EXERCISE DESCRIPTION
Reproduce all of the entries below exactly, without a single change.
── RECORDS FOR PROCESSING
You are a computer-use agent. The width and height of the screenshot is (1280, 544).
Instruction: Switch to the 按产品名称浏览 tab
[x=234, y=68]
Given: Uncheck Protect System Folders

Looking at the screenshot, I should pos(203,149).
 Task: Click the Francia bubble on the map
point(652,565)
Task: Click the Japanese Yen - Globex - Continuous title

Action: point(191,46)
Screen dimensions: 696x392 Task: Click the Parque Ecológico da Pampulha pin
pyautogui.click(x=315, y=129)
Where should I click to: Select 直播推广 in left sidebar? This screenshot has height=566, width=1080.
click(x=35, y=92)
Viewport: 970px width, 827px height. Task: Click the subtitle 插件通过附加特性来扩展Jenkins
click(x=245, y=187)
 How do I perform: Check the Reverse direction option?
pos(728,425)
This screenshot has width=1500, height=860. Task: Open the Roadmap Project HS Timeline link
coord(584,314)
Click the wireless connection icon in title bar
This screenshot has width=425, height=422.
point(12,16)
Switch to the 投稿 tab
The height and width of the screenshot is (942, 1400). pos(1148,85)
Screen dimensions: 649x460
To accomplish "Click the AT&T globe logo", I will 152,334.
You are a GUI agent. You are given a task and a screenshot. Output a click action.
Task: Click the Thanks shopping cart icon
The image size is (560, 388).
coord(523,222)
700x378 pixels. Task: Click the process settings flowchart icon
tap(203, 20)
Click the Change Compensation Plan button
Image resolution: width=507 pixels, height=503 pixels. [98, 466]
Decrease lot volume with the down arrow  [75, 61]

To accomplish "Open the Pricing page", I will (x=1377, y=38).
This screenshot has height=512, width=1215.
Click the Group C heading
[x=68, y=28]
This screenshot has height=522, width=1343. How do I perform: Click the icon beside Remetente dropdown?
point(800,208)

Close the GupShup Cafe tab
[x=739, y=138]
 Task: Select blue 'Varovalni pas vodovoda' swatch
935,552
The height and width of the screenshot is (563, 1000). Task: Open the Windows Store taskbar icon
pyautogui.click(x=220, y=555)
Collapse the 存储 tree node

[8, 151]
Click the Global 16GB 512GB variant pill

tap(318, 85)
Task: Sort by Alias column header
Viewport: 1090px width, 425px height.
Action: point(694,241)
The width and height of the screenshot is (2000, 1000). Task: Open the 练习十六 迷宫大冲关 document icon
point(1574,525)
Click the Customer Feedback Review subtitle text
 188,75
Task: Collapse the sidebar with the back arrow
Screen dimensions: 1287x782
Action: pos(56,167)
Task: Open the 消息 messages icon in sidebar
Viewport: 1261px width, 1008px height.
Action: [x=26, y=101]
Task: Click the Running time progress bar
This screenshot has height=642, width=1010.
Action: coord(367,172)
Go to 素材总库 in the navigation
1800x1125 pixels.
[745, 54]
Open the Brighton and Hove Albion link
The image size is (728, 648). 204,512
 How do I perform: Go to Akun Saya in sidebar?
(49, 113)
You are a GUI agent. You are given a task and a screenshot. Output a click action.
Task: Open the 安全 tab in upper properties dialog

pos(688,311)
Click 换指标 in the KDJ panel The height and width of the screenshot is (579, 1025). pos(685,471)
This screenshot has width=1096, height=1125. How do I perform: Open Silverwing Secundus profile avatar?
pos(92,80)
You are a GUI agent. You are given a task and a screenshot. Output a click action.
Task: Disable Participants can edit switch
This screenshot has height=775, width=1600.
────
TASK SOLUTION
You are a computer-use agent. The width and height of the screenshot is (1280, 544).
Instruction: Switch to the 按产品名称浏览 tab
[x=234, y=68]
Given: Uncheck Protect System Folders

Looking at the screenshot, I should pos(203,149).
 Task: Click the Francia bubble on the map
point(652,565)
Task: Click the Japanese Yen - Globex - Continuous title

Action: point(191,46)
Screen dimensions: 696x392 Task: Click the Parque Ecológico da Pampulha pin
pyautogui.click(x=315, y=129)
Where should I click to: Select 直播推广 in left sidebar? This screenshot has height=566, width=1080.
click(x=35, y=92)
Viewport: 970px width, 827px height. Task: Click the subtitle 插件通过附加特性来扩展Jenkins
click(x=245, y=187)
 How do I perform: Check the Reverse direction option?
pos(728,425)
This screenshot has width=1500, height=860. Task: Open the Roadmap Project HS Timeline link
coord(584,314)
Click the wireless connection icon in title bar
This screenshot has width=425, height=422.
point(12,16)
Switch to the 投稿 tab
The height and width of the screenshot is (942, 1400). pos(1148,85)
Screen dimensions: 649x460
To accomplish "Click the AT&T globe logo", I will 152,334.
You are a GUI agent. You are given a task and a screenshot. Output a click action.
Task: Click the Thanks shopping cart icon
The image size is (560, 388).
coord(523,222)
700x378 pixels. Task: Click the process settings flowchart icon
tap(203, 20)
Click the Change Compensation Plan button
Image resolution: width=507 pixels, height=503 pixels. [98, 466]
Decrease lot volume with the down arrow  [75, 61]

To accomplish "Open the Pricing page", I will (x=1377, y=38).
This screenshot has height=512, width=1215.
Click the Group C heading
[x=68, y=28]
This screenshot has height=522, width=1343. How do I perform: Click the icon beside Remetente dropdown?
point(800,208)

Close the GupShup Cafe tab
[x=739, y=138]
 Task: Select blue 'Varovalni pas vodovoda' swatch
935,552
The height and width of the screenshot is (563, 1000). Task: Open the Windows Store taskbar icon
pyautogui.click(x=220, y=555)
Collapse the 存储 tree node

[8, 151]
Click the Global 16GB 512GB variant pill

tap(318, 85)
Task: Sort by Alias column header
Viewport: 1090px width, 425px height.
Action: point(694,241)
The width and height of the screenshot is (2000, 1000). Task: Open the 练习十六 迷宫大冲关 document icon
point(1574,525)
Click the Customer Feedback Review subtitle text
 188,75
Task: Collapse the sidebar with the back arrow
Screen dimensions: 1287x782
Action: pos(56,167)
Task: Open the 消息 messages icon in sidebar
Viewport: 1261px width, 1008px height.
Action: [x=26, y=101]
Task: Click the Running time progress bar
This screenshot has height=642, width=1010.
Action: coord(367,172)
Go to 素材总库 in the navigation
1800x1125 pixels.
[745, 54]
Open the Brighton and Hove Albion link
The image size is (728, 648). 204,512
 How do I perform: Go to Akun Saya in sidebar?
(49, 113)
You are a GUI agent. You are given a task and a screenshot. Output a click action.
Task: Open the 安全 tab in upper properties dialog

pos(688,311)
Click 换指标 in the KDJ panel The height and width of the screenshot is (579, 1025). pos(685,471)
This screenshot has width=1096, height=1125. How do I perform: Open Silverwing Secundus profile avatar?
pos(92,80)
You are a GUI agent. You are given a task and a screenshot. Output a click action.
Task: Disable Participants can edit switch
This screenshot has height=775, width=1600.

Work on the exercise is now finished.